Elle voit cependant des limites à la méthode: il faut un profil de manager pour les responsables de production mais cela ne fait pas partie de la formation initiale des préparateurs en pharmacie ni de celle des infirmiers. Il faut aussi une forte adhésion du personnel, qui est conditionnée aux améliorations des conditions de travail pour les agents. L'implication du bloc opératoire est nécessaire pour aller au bout de la démarche et l'implication des pharmaciens représente une charge de travail importante. En outre, le calcul des indicateurs journaliers est chronophage (10 à 20 minutes le matin), a-t-elle pointé.

"Autre limite: la mauvaise presse que le lean management a pu avoir dans les médias peut réduire l'implication des équipes", a-t-elle noté.

"Est-ce vraiment une usine à gaz?, s'est-elle interrogée. Pas tant que ça! Certes le vocabulaire est un peu barbare, la liste d'actions à mettre en place immédiatement est longue (neuf actions) et l'accompagnement est indispensable pour maintenir le projet", a-t-elle déclaré.

"Cependant, les bénéfices sont notables: on a fait un grand pas en avant en communication; on a réduit les gaspillages et fluidifié l'activité et on a obtenu la reconnaissance de l'établissement qui envisage de faire du lean au bloc opératoire et la démarche s'intègre parfaitement dans notre démarche qualité."

D'autres collègues pharmaciens ayant fait du lean management dans leur stérilisation lui ont fait le même retour d'expérience. Ils pensent que c'est une démarche intéressante qui apporte de bonnes méthodes de travail, qui favorise l'amélioration continue de la qualité et permet de chiffrer l'activité. Ils pensent que la participation des blocs est ou serait bénéfique, et soulignent l'accompagnement nécessaire au quotidien pour le maintien du projet.

Lors de l'édition précédente du congrès, en 2017, le service de stérilisation de l'hôpital Lariboisière à Paris (AP-HP) avait montré que le lean management lui avait permis de fluidifier le circuit de stérilisation et de réduire les retards de traitement du matériel.

Des gains à l'HEGP aussi

A l'hôpital européen-Georges Pompidou (HEGP, AP-HP, Paris), où la stérilisation traite 5 millions d'unités d'œuvre par an, le lean management a aussi été utilisé, à la demande de la direction, et permet des gains, selon un bilan à six mois rapporté par Clara Balouzet, interne en pharmacie, lors d'une communication orale jeudi.

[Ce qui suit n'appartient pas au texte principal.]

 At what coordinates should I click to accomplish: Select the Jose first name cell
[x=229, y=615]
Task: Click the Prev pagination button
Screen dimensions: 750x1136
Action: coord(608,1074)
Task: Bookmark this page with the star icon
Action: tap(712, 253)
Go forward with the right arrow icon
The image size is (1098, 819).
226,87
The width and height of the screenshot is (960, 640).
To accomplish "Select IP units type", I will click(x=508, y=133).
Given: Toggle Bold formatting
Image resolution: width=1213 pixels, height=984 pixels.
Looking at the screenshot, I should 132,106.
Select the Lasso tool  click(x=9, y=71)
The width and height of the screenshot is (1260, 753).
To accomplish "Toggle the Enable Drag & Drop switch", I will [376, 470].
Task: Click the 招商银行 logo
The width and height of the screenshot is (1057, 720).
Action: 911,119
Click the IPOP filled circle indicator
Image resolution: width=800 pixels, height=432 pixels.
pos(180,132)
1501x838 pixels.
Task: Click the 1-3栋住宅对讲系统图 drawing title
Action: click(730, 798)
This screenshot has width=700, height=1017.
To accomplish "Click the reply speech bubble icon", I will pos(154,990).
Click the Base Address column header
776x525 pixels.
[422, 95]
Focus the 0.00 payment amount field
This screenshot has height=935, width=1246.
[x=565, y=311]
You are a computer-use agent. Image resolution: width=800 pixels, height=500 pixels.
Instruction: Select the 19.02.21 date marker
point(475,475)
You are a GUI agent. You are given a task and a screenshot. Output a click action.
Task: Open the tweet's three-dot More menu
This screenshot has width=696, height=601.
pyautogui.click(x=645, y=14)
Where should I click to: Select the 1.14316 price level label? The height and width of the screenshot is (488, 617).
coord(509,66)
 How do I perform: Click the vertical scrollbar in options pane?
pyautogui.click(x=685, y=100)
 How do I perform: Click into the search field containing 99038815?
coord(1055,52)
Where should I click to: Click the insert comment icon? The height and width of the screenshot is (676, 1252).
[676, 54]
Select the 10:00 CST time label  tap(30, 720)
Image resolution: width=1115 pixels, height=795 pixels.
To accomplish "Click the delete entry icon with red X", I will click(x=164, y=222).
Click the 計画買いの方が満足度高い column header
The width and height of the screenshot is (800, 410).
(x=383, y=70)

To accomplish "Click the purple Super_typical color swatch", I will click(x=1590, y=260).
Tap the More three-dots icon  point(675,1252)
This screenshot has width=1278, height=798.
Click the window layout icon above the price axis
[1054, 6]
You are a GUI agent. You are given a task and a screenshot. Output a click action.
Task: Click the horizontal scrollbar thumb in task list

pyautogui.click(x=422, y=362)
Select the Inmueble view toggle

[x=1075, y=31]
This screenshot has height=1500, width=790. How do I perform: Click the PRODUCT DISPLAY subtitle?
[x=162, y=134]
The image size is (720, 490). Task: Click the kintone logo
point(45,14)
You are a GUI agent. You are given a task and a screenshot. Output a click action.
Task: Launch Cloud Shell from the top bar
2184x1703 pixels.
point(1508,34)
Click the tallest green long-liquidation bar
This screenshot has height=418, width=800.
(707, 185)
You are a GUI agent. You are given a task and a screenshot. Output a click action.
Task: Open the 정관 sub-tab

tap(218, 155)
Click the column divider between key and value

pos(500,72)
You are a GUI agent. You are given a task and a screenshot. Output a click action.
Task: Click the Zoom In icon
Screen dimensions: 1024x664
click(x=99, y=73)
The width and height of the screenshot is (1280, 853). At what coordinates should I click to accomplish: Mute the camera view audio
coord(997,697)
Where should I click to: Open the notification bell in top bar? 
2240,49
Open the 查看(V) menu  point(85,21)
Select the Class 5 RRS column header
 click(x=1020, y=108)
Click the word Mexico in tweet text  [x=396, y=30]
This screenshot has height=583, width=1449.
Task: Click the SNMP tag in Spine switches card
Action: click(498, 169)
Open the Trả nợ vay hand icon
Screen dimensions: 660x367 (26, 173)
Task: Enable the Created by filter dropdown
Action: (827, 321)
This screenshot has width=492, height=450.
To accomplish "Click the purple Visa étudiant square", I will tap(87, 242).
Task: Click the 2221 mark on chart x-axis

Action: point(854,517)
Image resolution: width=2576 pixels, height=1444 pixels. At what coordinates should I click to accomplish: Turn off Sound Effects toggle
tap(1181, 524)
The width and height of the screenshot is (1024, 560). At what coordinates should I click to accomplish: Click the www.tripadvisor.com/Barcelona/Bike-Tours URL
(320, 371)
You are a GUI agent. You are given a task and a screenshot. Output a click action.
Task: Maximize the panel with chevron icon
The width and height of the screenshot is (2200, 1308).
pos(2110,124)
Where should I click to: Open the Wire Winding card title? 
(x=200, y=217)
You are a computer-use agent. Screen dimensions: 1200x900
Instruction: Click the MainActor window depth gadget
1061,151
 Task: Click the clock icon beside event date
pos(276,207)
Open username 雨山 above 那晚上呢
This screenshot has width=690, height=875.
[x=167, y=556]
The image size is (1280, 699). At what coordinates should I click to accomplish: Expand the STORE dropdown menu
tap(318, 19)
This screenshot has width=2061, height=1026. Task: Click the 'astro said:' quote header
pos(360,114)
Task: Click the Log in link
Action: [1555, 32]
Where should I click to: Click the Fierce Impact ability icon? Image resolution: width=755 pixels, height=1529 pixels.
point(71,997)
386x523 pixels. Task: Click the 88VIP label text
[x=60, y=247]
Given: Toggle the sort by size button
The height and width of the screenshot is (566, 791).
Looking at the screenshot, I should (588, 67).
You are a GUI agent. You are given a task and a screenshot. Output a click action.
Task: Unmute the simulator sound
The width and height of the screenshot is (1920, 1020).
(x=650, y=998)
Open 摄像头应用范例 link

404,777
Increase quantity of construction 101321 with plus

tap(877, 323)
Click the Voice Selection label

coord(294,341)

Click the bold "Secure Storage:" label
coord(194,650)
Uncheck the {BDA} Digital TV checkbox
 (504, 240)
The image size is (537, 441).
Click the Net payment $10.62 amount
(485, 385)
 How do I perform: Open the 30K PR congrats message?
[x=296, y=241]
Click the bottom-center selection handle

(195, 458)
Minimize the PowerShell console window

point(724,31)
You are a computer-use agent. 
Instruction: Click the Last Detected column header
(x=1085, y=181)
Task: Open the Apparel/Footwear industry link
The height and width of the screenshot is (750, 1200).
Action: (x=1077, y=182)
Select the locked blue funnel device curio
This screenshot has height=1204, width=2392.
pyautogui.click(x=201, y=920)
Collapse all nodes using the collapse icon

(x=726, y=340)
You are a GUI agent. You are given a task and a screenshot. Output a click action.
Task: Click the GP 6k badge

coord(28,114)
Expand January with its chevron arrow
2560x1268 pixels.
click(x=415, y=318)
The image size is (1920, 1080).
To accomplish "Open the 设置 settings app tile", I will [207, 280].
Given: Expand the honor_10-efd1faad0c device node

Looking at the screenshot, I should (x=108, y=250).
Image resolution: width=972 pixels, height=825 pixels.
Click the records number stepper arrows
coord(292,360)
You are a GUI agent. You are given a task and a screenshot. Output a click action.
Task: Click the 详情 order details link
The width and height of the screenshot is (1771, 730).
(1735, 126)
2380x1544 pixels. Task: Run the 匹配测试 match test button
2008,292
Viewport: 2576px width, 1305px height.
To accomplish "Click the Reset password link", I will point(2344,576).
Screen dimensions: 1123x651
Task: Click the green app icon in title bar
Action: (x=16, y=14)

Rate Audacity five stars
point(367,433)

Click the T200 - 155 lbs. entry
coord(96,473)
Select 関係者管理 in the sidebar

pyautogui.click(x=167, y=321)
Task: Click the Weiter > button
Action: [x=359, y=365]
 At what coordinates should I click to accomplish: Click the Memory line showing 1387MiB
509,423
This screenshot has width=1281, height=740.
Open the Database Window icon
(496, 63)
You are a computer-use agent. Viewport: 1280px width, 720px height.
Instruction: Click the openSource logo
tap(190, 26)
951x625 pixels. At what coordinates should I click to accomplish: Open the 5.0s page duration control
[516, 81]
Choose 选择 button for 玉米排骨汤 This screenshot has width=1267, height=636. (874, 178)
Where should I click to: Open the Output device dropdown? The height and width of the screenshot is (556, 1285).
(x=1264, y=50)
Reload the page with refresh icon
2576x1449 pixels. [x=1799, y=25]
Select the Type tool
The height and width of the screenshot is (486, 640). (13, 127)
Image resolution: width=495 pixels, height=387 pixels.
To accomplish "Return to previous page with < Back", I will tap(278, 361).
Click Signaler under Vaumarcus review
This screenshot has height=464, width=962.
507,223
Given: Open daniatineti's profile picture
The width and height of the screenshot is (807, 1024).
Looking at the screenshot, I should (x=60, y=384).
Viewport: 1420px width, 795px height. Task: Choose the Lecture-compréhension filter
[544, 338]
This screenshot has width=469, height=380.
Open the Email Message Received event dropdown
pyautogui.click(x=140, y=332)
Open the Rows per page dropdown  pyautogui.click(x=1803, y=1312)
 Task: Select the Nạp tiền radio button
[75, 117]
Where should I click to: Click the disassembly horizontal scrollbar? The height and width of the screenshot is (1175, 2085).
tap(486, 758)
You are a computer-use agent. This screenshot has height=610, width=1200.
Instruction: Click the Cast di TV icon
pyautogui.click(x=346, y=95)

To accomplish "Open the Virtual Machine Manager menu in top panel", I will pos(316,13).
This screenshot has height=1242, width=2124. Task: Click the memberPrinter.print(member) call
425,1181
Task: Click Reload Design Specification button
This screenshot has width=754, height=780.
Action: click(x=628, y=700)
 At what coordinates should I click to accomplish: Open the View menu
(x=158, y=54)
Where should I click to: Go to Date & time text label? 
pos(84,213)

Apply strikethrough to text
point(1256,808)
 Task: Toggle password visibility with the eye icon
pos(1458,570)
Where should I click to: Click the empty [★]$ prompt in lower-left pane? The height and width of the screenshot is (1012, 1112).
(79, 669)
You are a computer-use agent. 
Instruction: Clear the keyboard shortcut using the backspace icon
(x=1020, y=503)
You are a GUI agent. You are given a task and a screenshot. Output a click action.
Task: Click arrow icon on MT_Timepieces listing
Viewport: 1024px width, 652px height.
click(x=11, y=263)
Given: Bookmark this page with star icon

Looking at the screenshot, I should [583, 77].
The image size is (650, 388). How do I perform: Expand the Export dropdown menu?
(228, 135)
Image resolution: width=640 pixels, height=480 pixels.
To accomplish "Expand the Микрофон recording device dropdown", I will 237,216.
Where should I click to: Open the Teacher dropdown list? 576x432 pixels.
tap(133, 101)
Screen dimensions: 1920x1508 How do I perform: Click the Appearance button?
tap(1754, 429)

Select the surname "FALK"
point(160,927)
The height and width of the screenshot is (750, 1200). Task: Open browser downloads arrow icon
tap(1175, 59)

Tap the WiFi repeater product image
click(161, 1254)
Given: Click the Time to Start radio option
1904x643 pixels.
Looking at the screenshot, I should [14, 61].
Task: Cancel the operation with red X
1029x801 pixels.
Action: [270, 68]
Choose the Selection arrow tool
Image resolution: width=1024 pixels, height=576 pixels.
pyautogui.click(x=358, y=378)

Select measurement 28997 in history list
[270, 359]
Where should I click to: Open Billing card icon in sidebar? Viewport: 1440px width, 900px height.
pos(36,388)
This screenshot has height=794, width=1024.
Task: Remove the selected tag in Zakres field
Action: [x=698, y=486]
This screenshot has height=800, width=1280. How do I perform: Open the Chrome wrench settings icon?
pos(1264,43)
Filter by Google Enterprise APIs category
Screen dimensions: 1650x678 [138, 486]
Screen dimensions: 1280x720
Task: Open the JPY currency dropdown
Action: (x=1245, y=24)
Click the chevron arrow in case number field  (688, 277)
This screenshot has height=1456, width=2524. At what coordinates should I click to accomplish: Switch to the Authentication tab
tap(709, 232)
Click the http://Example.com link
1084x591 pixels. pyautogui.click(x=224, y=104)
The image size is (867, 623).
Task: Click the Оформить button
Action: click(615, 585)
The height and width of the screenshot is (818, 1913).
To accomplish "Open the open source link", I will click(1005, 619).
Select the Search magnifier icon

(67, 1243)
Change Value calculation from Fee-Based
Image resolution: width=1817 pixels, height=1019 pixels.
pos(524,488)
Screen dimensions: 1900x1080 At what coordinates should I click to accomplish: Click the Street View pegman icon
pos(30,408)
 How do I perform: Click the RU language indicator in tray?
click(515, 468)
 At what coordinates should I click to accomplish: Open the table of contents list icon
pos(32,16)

La méthode a conduit à mettre en place des stand-up, réunions courtes de 15 minutes maximum, tenues debout pour augmenter l'attention, avec tout le personnel et animées par le cadre de l'unité. Elles permettent de faire un point à la mi-journée entre les équipes du matin et de l'après-midi, de voir les résultats des contrôles, les non-conformités et cela favorise l'émergence de propositions. Ainsi, un indicateur visuel du lavage par patient (même couleur pour les paniers arrivant au lavage et correspondant à une même opération) a pu être testé et il a aidé à la recomposition ultérieure des plateaux, offrant un gain de temps.

Des indicateurs journaliers de performance ont été créés: une échelle de couleurs pour le niveau d'encombrement des tables de conditionnement en fonction du nombre de paniers à conditionner et un contrôle aléatoire des compositions avant passage au stérilisateur. Le premier a permis de fluidifier le travail et le second d'augmenter les exigences du personnel et donc la satisfaction du client, a rapporté Clara Balouzet.